Do you, and/or your family use a gym, or do you train at home and on the road? What do you think we should do? Leave us a comment below!

Friday, 25 September 2015

On Show

I wish we'd had the chance to go the Cycle Show in Birmingham this weekend, but pressures of family and Katie's work meant that if we were to go, the girls and I had to go today.

A big show at the NEC, preceded by and hour on the train, preceded by an hour on the bus, is a big ask for the three of us, and I'd already 'spent some tokens' with Ruth and Rhoda by the time we arrived. As a result I can't claim to have had the most comprehensive visit, and I never did get a picture of Chris Boardman's famous Lotus Monocoque, which I last saw at Leicester Velodrome (RIP) just after he took the hour record on it, longer ago than I care to remember.

Nevertheless, it was good to talk to all kinds of folk, old friends, representatives of tourist boards, purveyors of all kinds of interesting and exciting products, even a man who assured me he could do something to fix my plantar fasciitis, with some magic computer-generated orthotics! We also enjoyed talking to people considering taking up cycle touring with children and even got to have a sneaky trial, in stroller mode, of what will become the 2016 Croozer trailer, which proved to be the perfect tool for settling her down for her afternoon nap...

If you're serious about your cycling, it's well worth visiting the show this weekend.

Wednesday, 16 September 2015

Fame at last

Family ByCycle's very own Ruth has made an appearance on the GCN show!

Scroll forward to 16:20 to see her in action. Well done, Ruth!

Tuesday, 1 September 2015

Desert Storm rolls out

A rather sad day for the Family ByCycle today as Thomas Ivor left us for the impending school term. He'll be back in three weeks for a visit.

The good news is that 'Desert Storm' - the second-hand Islabikes 'Beinn 20' we picked up for him the other day, has gone with him, so he now has the means to keep riding whilst he's in Devon. We've kitted the bike out to a rather different spec, dispensing with racks and guards for now, fitting the OE knobbly tyres at lower pressures, a toolkit and basic computer from Aldi - oh, and the obligatory colour co-ordinated Islabikes bottle!

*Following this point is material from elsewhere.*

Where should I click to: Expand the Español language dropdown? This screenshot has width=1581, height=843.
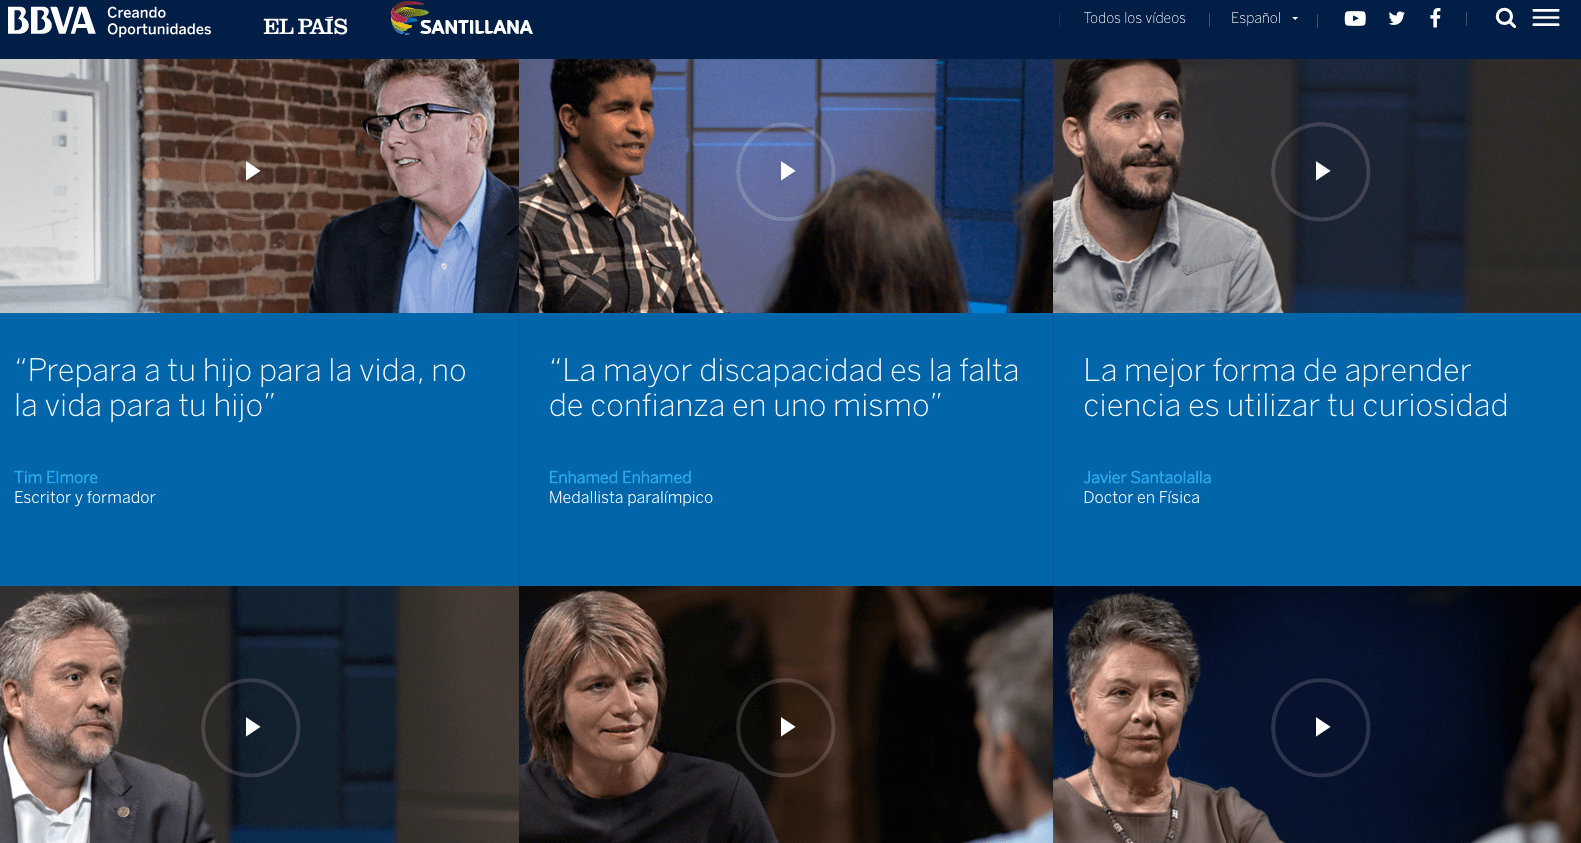(1265, 18)
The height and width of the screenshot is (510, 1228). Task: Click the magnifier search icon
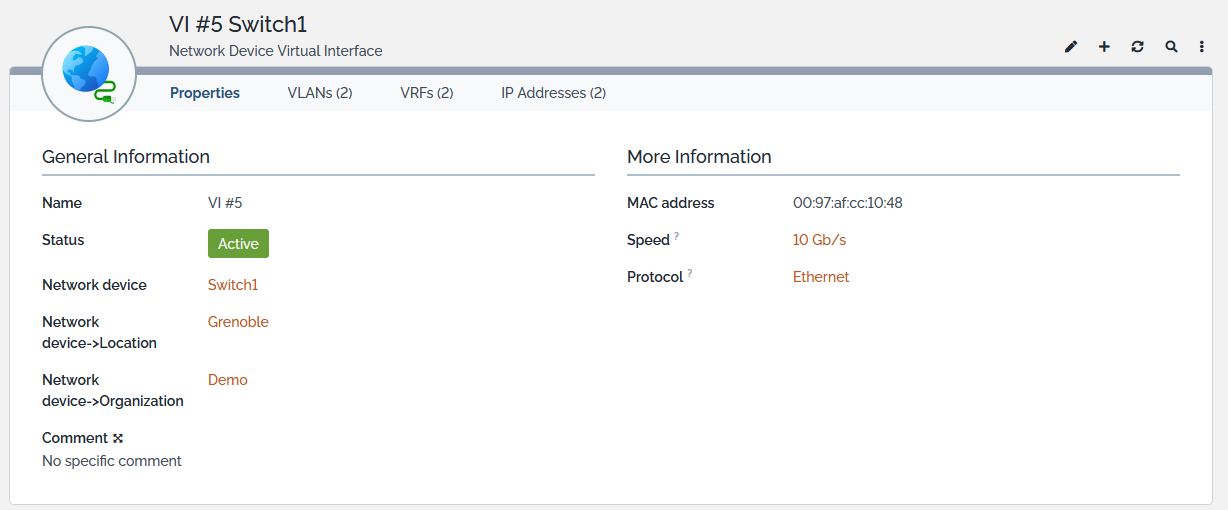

After the washout of a bank holiday, which put paid to us having the couple of days touring that we'd hoped for, we were able to head out to the park this morning to start filming our review of the 'Beinn', which can now include some comparison between pre- and post-2012 models, and show the bike in different incarnations - colours, accessories and the like.

It will fall to me to do most of the filming now, and then hopefully we can get a script written between us so Thomas Ivor can do some 'voice over' work next time we see him. We hope that we will be able to persuade more parents (and children!) of the value of a properly-sized, lightweight bike, in helping youngsters to get riding more proficiently at a younger age, with fewer of the distractions and hindrances all too commonly experienced.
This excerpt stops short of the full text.